So Much for E-Mail Authentication: Panelists

Just because you round up with a few government officials to talk about fighting spam doesn’t mean you’re going to get satisfaction. Just ask the executives and academics who rounded up with a Federal Trade Commission-sponsored panel November 10 only to be told the spammers are already well enough ahead of those e-mail service providers who think a system to verify e-mail senders will choke off the spam.

“We’ll be lucky,” Pavni Diwanji, chairman of e-mail security provider MailFrontier, lamented to reporters after the panel conference, “if we solve 50 percent of the problem.”

Which didn’t mean the panel participants were ready to abandon the idea entirely, since authentication is considered a significant building block toward other spam solutions. But zombies – computers infected remotely by spammers, whose victims are often unaware of the takeovers and whose products look as though they come from legitimate and even widely known sources – now account for a majority of spam.

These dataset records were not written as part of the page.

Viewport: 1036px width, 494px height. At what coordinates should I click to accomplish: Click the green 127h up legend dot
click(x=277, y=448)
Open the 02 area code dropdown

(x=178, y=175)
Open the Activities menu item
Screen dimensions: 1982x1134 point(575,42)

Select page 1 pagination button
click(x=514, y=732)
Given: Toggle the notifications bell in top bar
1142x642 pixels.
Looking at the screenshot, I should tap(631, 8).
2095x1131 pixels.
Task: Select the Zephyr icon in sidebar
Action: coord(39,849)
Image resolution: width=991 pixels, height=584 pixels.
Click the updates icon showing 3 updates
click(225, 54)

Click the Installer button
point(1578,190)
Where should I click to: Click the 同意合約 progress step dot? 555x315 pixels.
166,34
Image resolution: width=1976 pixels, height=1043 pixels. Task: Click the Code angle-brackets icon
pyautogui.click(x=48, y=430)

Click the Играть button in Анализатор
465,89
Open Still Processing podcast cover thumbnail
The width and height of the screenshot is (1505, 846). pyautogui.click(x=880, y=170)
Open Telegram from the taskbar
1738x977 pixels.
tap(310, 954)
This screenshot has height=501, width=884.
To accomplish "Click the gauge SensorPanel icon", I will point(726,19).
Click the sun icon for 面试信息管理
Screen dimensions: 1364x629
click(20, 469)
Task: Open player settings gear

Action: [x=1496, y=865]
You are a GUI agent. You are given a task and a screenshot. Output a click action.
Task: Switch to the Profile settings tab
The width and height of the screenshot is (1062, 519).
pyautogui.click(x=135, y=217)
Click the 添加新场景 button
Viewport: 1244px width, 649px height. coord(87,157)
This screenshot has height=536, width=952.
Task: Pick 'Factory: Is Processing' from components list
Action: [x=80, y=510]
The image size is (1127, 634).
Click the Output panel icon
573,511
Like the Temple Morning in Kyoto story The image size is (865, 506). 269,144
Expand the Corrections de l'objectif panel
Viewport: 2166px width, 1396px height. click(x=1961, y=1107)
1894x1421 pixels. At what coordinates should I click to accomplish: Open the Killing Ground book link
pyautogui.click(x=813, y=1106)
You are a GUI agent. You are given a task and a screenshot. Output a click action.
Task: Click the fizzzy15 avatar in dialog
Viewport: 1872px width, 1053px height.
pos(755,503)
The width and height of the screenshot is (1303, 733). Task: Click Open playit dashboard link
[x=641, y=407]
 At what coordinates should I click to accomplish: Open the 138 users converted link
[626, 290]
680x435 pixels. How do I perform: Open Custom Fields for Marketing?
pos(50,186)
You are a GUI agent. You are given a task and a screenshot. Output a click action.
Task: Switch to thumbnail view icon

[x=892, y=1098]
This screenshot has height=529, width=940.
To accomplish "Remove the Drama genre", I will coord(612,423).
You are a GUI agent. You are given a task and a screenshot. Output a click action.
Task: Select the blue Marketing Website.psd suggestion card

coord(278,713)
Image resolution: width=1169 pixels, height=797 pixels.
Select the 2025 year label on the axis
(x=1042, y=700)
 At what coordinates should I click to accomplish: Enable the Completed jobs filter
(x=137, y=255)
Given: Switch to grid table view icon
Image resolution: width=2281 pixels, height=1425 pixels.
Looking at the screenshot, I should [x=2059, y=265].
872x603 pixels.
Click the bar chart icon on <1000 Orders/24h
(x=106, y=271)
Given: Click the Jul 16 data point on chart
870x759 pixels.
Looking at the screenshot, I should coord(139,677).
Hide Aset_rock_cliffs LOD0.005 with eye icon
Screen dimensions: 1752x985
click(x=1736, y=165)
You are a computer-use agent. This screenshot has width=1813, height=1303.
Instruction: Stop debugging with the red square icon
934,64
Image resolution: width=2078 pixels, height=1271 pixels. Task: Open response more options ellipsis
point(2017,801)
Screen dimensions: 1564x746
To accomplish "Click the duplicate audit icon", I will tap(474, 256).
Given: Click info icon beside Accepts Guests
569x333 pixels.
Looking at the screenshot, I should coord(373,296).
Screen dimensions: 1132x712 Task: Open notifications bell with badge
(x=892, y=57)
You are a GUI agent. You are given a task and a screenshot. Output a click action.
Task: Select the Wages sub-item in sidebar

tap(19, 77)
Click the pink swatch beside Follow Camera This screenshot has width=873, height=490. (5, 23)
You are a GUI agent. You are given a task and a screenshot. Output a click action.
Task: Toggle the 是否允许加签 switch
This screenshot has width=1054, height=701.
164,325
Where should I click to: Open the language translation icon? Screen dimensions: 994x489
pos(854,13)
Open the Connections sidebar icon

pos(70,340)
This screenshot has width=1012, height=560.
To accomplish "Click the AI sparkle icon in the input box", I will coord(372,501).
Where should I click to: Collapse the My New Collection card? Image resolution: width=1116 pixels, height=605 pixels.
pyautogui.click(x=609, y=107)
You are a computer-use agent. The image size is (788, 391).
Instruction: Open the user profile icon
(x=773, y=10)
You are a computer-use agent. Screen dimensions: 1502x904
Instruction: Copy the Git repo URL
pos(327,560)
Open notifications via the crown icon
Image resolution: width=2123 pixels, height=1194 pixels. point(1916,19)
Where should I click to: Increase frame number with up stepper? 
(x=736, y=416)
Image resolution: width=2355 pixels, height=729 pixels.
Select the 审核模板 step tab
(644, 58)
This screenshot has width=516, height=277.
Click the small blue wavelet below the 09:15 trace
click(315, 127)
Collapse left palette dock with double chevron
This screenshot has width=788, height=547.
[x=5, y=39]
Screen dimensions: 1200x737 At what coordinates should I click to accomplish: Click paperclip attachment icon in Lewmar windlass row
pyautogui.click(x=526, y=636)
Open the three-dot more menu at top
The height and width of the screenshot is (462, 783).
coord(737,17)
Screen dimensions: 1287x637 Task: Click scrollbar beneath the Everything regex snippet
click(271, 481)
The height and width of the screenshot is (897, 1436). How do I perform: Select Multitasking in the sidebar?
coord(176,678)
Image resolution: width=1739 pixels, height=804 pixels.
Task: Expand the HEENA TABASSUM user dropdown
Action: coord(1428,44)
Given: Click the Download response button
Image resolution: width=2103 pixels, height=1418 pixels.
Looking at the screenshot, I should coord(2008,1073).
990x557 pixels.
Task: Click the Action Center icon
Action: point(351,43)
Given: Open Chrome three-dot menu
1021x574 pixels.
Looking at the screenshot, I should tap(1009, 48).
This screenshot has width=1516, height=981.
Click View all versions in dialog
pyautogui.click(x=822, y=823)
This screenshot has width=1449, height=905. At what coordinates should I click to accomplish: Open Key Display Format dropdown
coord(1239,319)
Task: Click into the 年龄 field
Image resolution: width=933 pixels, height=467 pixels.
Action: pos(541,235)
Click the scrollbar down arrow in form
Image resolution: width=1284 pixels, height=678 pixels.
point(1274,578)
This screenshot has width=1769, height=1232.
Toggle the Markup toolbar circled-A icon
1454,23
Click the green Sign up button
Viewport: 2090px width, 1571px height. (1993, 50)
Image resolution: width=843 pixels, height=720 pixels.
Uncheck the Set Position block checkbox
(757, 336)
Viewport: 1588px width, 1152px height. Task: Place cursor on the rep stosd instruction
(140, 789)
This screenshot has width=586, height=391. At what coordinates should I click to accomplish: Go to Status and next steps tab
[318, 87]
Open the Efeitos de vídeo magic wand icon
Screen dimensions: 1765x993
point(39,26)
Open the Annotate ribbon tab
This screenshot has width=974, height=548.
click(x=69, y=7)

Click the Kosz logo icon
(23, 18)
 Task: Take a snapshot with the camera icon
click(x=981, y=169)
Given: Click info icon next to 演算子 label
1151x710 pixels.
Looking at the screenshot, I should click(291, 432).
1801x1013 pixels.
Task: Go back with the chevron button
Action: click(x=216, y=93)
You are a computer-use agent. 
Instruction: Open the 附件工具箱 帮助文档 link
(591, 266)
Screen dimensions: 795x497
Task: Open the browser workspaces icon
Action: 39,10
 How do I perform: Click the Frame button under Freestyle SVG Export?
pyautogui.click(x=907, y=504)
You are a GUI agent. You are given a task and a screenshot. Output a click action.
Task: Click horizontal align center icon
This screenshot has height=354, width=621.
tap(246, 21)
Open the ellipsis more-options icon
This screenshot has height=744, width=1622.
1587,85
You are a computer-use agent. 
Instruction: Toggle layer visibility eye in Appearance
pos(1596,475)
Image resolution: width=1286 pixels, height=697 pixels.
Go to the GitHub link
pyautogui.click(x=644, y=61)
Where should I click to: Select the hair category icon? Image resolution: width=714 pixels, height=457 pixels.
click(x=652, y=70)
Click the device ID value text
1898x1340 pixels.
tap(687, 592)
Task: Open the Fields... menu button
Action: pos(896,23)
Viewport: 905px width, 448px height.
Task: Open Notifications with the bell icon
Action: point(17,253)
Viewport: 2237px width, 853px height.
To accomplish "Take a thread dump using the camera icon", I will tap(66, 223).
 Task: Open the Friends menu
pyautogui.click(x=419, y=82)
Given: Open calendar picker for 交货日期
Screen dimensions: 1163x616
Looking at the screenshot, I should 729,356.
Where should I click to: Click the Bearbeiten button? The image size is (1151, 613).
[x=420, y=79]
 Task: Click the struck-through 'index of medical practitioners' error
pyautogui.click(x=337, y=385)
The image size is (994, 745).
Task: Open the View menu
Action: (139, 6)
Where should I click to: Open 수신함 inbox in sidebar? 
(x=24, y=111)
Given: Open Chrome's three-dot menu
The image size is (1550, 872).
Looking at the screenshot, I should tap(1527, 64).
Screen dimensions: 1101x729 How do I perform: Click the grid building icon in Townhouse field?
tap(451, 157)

On the other hand, the newest member of the FTC is urging panelists not to surrender all hope.

“Several authentication systems have been developed and show promise—including both both IP-based and signature-based approaches,” said FTC commissioner Jon Liebowitz. “I am pleased to see that market forces appear to be working. In determining and deploying some type of authentication system, or combination of systems, we need to ensure balanceand flexibility, to accommodate various types of users.”

Liebowitz said authentication systems need to protect privacy, anonymity, and free expression of non-commercial e-mailers, including political dissidents and domestic abuse victims, though he did not elaborate on why he singled out those two classifications. Above all, he continued, it was well past time for American spam fighting interests in and out of government to understand that spam is a world, not just a country’s problem, and will probably require a world solution.

“We should be mindful of international implications, standards, and compatibility issues,” he said.